Salvatore says he and Guadalupe began the project assuming that the gender inversion would confirm what they’d each suspected watching the real-life debates: that Trump’s aggression — his tendency to interrupt and attack — would never be tolerated in a woman, and that Clinton’s competence and preparedness would seem even more convincing coming from a man.


We heard a lot of “now I understand how this happened” — meaning how Trump won the election. People got upset. There was a guy two rows in front of me who was literally holding his head in his hands, and the person with him was rubbing his back. The simplicity of Trump’s message became easier for people to hear when it was coming from a woman — that was a theme. One person said, “I’m just so struck by how precise Trump’s technique is.” Another — a musical theater composer, actually — said that Trump created “hummable lyrics,” while Clinton talked a lot, and everything she was was true and factual, but there was no “hook” to it. Another theme was about not liking either candidate — you know, “I wouldn’t vote for either one.” Someone said that Jonathan Gordon [the male Hillary Clinton] was “really punchable” because of all the smiling. And a lot of people were just very surprised by the way it upended their expectations about what they thought they would feel or experience. There was someone who described Brenda King [the female Donald Trump] as his Jewish aunt who would take care of him, even though he might not like his aunt. Someone else described her as the middle school principal who you don’t like, but you know is doing good things for you.


  1. Hoyos says:


    That is all.

  2. Graham says:

    Golda Meir. I’d maybe disagree with much of her worldview and goals, but I’d be willing to elect her now to any office.

  3. Graham says:

    Also, were those alleged audience members real people?

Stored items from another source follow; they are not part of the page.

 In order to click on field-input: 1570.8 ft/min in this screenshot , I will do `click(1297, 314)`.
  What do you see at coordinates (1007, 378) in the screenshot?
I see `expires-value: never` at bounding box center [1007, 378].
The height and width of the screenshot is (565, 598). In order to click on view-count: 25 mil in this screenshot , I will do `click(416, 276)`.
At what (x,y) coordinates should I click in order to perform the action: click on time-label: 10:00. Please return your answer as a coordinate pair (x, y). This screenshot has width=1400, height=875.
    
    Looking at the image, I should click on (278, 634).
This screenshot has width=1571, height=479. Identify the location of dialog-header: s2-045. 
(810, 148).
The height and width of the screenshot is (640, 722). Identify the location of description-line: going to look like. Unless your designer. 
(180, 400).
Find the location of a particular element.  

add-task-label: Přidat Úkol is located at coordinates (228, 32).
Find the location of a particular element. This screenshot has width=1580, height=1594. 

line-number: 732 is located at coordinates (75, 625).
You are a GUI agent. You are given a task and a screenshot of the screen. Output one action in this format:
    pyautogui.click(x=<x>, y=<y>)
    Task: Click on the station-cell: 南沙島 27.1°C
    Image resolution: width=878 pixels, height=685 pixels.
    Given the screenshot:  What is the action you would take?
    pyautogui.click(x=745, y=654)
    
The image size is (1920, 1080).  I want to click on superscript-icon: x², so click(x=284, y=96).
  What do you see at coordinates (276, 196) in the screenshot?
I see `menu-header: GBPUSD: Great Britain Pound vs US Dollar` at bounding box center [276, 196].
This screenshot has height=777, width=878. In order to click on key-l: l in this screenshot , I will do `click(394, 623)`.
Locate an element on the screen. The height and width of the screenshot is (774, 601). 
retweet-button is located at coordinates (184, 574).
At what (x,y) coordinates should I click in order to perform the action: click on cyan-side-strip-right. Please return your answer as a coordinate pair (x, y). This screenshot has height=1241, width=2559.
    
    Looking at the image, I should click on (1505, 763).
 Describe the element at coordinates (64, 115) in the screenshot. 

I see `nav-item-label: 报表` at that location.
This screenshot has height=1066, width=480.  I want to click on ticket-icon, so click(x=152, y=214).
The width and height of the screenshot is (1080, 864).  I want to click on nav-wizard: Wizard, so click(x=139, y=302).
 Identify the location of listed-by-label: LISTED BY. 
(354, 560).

    They sound like a collection of left-wing beta stereotypes.

    “There was a guy two rows in front of me who was literally holding his head in his hands, and the person with him was rubbing his back.”

    Unless he had just been kicked in the gonads or been told his wife/child/mother had died, this is an overreaction.

  4. Alrenous says:

    An overreaction? Not really. He just found out everyone he respected was lying to him. His parents, his teachers, his friends, his journalists, everyone. Only question was whether it was a Pod People moment or a Darwin destroys Christianity moment. E.g. only the most skilled doublethinkers won’t realize they’ve been sexist against men, not women, this whole time.

  5. Alrenous says:

    Progressive-religion-shattering stuff like this gets discovered and created all the time, but usually it’s covered up. This time it wasn’t. Oops.

  6. Kent says:

    It’s almost like Trump is some kind of Master Persuader or something.